▶ _Material provided_

++++++++++++++++++++

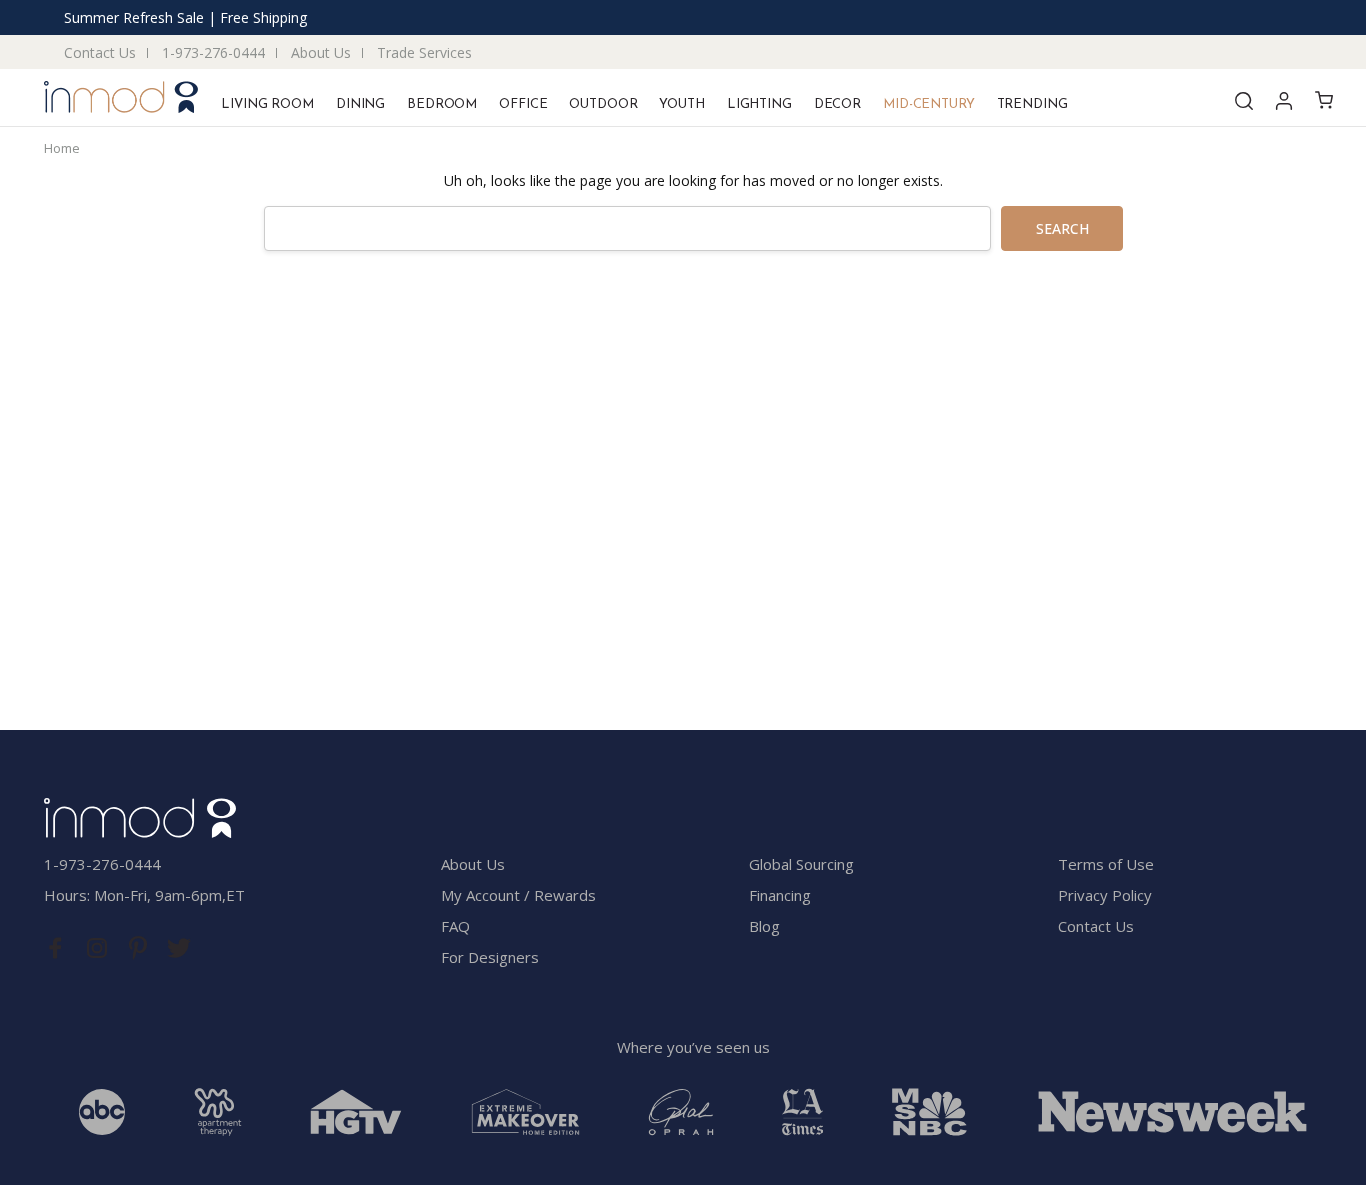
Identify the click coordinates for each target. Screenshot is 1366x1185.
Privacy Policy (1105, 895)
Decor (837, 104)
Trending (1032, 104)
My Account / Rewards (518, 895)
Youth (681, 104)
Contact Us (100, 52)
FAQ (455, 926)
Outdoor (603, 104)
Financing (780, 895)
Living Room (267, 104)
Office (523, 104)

++++++++++++++++++++

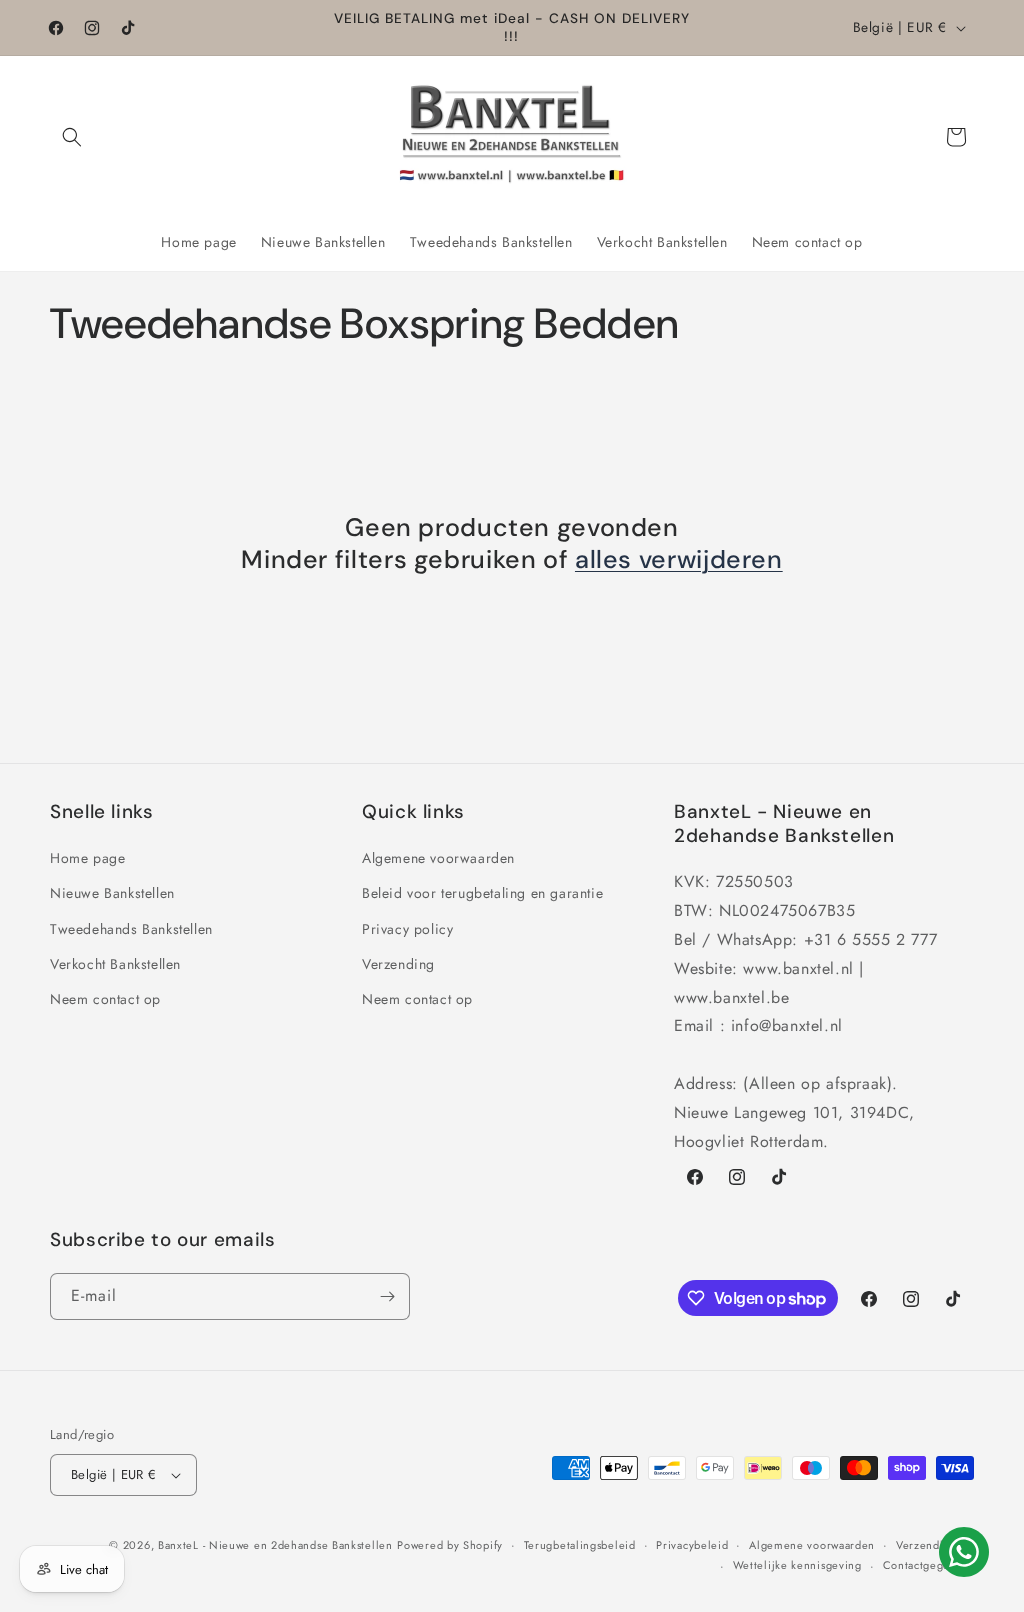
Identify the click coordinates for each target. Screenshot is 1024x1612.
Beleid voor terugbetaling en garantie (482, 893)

++++++++++++++++++++

▶ _Exercise brief_
Take the lines above from the one containing "Youth (681, 104)" to the one containing "Office (523, 104)" and retype them exactly, both ends included, with nothing added.

▶ _Solution_
Youth (681, 104)
Contact Us (100, 52)
FAQ (455, 926)
Outdoor (603, 104)
Financing (780, 895)
Living Room (267, 104)
Office (523, 104)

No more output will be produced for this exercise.